Tuesday, December 18, 2007

Rising Compensation, Little Change in Take-Home Pay 

Filed As:  Health Care

Not only are health care costs threatening to gobble up state and federal budgets, but health care also is consuming more and more of the pay of average workers.

A CBS News poll taken earlier this year found that Americans believe that the middle class is falling behind. But a study by Brookings Institution economist Gary Burtless shows that from 2000 to 2006, the pay for an average worker in the U.S. rose by $3,500 a year after inflation.

What's going on?

Burtless says that only $849 of that $3,500 pay increase went to take-home pay. The biggest share, $1,045, went to fund employee health expenses.

Burtless writes that, "Since we do not see this consumption reflected in our money incomes and because workers seldom know how much their employers are paying for insurance premiums, most of the consumption and income gains arising from health care are invisible to most Americans."

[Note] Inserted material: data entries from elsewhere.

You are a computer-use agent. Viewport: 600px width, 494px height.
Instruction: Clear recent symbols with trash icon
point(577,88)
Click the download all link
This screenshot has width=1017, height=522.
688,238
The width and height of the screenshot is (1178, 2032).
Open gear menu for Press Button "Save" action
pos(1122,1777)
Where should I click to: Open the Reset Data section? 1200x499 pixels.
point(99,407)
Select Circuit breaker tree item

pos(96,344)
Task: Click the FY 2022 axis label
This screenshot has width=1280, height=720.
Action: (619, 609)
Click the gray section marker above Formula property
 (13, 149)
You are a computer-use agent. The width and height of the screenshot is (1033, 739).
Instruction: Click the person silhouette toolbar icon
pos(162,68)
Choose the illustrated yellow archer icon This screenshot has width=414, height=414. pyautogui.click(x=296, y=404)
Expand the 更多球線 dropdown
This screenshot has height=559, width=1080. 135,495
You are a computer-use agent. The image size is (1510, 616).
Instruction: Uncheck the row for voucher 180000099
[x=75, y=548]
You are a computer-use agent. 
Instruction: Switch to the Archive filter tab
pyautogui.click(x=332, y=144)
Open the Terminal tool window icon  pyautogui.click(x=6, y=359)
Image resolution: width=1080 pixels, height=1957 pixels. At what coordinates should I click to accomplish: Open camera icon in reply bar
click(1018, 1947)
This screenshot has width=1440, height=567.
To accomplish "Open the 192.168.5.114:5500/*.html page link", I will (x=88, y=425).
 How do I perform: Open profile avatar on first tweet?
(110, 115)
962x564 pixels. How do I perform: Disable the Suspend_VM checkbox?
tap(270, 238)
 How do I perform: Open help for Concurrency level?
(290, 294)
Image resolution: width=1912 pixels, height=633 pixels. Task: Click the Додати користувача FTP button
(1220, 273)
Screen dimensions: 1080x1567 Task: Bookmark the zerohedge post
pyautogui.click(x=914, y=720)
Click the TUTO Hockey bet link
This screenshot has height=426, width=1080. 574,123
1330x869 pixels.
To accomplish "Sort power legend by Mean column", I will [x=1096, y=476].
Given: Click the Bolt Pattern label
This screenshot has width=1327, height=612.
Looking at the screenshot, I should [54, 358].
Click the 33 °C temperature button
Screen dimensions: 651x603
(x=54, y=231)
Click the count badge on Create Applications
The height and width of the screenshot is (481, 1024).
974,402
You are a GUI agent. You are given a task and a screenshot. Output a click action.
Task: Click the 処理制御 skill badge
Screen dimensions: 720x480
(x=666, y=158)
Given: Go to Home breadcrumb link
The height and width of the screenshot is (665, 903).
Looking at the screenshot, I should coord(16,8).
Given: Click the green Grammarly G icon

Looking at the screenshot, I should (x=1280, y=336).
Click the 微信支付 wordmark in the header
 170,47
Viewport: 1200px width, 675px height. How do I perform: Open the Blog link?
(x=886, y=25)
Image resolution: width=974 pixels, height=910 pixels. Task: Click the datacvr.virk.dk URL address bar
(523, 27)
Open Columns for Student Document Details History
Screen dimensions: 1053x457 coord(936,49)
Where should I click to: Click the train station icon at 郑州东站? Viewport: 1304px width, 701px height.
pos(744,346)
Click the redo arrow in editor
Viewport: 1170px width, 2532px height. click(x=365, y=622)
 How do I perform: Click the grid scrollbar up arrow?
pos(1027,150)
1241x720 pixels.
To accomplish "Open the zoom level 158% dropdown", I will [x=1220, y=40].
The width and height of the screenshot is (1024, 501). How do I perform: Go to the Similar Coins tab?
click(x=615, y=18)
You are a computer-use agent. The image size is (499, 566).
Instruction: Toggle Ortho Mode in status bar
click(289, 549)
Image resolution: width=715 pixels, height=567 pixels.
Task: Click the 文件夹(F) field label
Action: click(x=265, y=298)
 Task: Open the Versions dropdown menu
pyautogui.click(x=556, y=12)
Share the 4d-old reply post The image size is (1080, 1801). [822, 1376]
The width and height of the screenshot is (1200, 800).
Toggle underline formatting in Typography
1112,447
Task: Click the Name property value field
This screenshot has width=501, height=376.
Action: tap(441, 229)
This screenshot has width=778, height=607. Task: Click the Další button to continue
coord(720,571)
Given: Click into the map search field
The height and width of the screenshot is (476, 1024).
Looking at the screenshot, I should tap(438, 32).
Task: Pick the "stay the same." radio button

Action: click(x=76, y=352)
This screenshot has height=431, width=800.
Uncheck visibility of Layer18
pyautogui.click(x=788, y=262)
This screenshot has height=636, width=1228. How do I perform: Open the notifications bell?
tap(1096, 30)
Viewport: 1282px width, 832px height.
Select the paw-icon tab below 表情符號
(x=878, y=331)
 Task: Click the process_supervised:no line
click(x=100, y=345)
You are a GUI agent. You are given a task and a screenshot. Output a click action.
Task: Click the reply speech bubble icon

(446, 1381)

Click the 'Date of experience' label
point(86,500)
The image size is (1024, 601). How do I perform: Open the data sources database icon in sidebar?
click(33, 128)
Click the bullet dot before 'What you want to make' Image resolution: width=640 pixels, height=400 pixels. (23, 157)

So Americans are getting pay increases, but more than two-thirds of the raise is going to pay for benefits, primarily health coverage. (The rest of the pay increase went to higher contributions to pension and profit-sharing plans.)

One bright note: "Americans across the distribution have derived notable benefits from recent tax cuts. For many middle class families the cuts have made the difference between suffering a loss and experiencing a gain in spendable income," Burtless says.